The FDA’s “black box” warning labels – the FDA's strongest warning – involve nearly 400 opioid analgesics, opioid-containing cough products, benzodiazepines and other central nervous system (CNS) depressants. The risks associated with using the drugs simultaneously are fairly well-established and include extreme sleepiness, respiratory depression, coma and death.
The agency said the move is one of a number of steps the FDA is taking as part of its Opioids Action Plan, which is focused on policies “aimed at reversing the prescription opioid abuse epidemic, while still providing patients in pain access to effective and appropriate pain management.”
"It is nothing short of a public health crisis when you see a substantial increase of avoidable overdose and death related to two widely used drug classes being taken together," said FDA Commissioner Robert Califf, MD. "We implore health care professionals to heed these new warnings and more carefully and thoroughly evaluate, on a patient-by-patient basis, whether the benefits of using opioids and benzodiazepines – or CNS depressants more generally – together outweigh these serious risks."
In addition to benzodiazepines, other CNS depressants include sedatives, hypnotics, anxiolytics, tranquilizers, muscle relaxants, general anesthetics, antipsychotics, and alcohol.
The new warning labels caution physicians to prescribe benzodiazepines or other CNS depressants “at the lowest effective dose” if a patient is already taking an opioid.
The FDA said the number of patients who were prescribed both an opioid analgesic and benzodiazepine increased by 41 percent between 2002 and 2014, which translates to an increase of more than 2.5 million opioid analgesic patients receiving benzodiazepines.
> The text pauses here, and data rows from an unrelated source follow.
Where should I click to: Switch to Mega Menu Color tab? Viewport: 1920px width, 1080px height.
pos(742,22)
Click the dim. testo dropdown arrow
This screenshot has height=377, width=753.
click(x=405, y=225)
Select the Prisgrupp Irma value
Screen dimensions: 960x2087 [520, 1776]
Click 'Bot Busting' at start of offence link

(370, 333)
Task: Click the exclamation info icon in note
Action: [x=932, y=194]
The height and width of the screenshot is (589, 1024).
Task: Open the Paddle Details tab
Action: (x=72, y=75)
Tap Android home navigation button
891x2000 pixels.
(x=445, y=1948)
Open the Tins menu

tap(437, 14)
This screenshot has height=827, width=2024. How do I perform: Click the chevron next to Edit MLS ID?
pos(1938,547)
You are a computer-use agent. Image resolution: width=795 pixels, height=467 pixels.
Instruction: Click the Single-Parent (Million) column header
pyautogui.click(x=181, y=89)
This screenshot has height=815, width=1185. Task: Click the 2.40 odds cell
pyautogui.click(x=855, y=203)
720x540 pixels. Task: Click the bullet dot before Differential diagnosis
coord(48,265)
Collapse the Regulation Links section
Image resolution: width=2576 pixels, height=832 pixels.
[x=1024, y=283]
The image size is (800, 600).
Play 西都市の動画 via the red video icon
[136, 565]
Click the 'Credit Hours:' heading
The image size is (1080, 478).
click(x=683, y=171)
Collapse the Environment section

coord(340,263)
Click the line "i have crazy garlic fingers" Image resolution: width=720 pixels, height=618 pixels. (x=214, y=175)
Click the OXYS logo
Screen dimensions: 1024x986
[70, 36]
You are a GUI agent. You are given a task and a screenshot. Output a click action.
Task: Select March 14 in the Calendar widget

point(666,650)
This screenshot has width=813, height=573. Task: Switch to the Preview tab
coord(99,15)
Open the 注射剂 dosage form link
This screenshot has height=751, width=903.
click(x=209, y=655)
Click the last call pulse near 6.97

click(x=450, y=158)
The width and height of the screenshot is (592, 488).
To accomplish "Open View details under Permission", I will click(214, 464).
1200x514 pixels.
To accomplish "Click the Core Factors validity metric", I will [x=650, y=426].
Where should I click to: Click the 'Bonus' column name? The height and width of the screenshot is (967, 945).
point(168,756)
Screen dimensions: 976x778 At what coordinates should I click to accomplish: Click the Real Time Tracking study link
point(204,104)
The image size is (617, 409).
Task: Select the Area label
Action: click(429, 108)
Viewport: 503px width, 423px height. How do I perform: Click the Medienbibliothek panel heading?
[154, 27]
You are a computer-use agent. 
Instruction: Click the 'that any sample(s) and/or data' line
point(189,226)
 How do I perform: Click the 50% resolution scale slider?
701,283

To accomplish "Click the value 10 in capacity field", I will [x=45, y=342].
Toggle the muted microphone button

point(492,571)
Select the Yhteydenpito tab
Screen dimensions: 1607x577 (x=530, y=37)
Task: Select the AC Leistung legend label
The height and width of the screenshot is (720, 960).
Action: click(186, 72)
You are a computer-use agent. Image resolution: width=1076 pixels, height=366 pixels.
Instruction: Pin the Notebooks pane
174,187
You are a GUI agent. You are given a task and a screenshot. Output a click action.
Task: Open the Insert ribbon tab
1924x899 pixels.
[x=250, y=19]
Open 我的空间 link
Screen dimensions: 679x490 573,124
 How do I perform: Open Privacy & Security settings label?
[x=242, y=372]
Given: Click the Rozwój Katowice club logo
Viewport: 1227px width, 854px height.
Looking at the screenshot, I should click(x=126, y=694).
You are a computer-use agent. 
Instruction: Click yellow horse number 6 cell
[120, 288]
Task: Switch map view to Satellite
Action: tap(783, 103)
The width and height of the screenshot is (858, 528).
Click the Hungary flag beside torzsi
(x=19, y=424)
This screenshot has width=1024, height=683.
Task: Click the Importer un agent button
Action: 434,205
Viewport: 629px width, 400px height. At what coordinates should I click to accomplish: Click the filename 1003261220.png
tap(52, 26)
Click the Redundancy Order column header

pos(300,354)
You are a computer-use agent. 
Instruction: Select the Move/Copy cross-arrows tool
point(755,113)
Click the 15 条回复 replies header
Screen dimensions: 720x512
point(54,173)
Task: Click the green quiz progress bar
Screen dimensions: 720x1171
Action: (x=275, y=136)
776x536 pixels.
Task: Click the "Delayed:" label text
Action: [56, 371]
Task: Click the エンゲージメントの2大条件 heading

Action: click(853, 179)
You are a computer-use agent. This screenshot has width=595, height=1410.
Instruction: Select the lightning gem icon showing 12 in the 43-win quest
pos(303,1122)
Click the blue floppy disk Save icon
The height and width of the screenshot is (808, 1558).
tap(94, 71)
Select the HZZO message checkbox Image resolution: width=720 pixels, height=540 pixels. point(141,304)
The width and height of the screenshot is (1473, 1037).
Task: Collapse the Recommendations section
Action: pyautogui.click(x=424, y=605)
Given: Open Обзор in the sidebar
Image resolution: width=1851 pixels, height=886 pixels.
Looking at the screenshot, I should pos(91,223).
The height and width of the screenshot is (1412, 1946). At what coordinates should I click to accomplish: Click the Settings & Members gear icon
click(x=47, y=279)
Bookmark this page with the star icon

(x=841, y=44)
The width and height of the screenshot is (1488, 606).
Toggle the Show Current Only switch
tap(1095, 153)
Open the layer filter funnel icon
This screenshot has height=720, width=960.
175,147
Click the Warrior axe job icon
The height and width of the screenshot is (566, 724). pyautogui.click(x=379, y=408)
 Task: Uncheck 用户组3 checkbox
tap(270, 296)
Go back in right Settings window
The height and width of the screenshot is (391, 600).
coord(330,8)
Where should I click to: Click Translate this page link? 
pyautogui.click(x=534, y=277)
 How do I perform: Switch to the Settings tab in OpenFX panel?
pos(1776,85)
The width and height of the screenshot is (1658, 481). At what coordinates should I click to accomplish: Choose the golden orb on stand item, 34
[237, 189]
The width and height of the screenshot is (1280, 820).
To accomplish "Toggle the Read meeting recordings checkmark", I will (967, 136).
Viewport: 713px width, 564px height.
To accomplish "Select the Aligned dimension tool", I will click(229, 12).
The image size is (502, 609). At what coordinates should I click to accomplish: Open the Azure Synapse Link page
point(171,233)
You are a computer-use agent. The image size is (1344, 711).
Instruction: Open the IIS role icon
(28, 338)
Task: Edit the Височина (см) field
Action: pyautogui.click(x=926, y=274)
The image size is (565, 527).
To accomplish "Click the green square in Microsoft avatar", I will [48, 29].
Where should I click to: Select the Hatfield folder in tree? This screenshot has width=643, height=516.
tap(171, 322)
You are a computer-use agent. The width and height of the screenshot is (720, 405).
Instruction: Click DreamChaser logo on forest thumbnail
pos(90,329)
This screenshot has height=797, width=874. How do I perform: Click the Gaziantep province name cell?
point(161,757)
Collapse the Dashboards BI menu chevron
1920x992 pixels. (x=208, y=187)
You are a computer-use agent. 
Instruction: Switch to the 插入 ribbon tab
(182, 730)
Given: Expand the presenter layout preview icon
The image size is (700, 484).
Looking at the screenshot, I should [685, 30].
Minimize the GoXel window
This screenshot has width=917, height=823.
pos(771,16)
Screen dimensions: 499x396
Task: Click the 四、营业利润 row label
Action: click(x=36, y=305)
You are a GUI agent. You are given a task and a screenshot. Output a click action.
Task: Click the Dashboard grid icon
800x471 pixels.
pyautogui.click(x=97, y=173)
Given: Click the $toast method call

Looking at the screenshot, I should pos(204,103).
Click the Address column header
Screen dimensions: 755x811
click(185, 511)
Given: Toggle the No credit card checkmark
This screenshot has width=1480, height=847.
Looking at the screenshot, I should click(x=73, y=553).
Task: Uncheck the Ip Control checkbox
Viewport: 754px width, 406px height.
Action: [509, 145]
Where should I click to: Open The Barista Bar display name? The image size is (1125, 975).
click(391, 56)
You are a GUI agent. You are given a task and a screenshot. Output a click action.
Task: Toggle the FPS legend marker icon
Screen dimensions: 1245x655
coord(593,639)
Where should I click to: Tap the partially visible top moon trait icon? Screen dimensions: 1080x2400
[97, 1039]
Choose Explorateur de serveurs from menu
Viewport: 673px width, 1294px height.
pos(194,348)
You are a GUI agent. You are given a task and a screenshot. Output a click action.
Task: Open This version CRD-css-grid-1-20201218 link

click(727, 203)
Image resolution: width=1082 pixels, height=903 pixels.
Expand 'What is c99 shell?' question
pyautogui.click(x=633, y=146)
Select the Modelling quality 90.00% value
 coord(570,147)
From 2004 to 2011, the rate of emergency department visits involving non-medical use of both drug classes increased significantly, with overdose deaths involving the drugs nearly tripling.
Recent guidelines by the Centers for Disease Control and Prevention also urge doctors to use caution when co-prescribing opioids and benzodiazepines.
The prescribing of opioid pain medication in the U.S. has actually been in decline for several years, but the number of overdoses blamed on opioids – both legal and illegal – continue to rise. One explanation for that is that the co-prescribing of opioids and sedatives has not changed.
According to a 2015 study, over a third of the patients prescribed opioids for chronic musculoskeletal pain were given a sedative. And patients with a history of psychiatric and substance abuse disorders were even more likely to be co-prescribed opioids and sedatives.
In February 2016, the FDA received a citizen petition from the city of Baltimore and over 40 public health officials asking the agency to strengthen warning labels for opioids, sedatives and depressants. The FDA said it was already reviewing data on the simultaneous use of the drugs, but today’s action was a response to that citizen petition.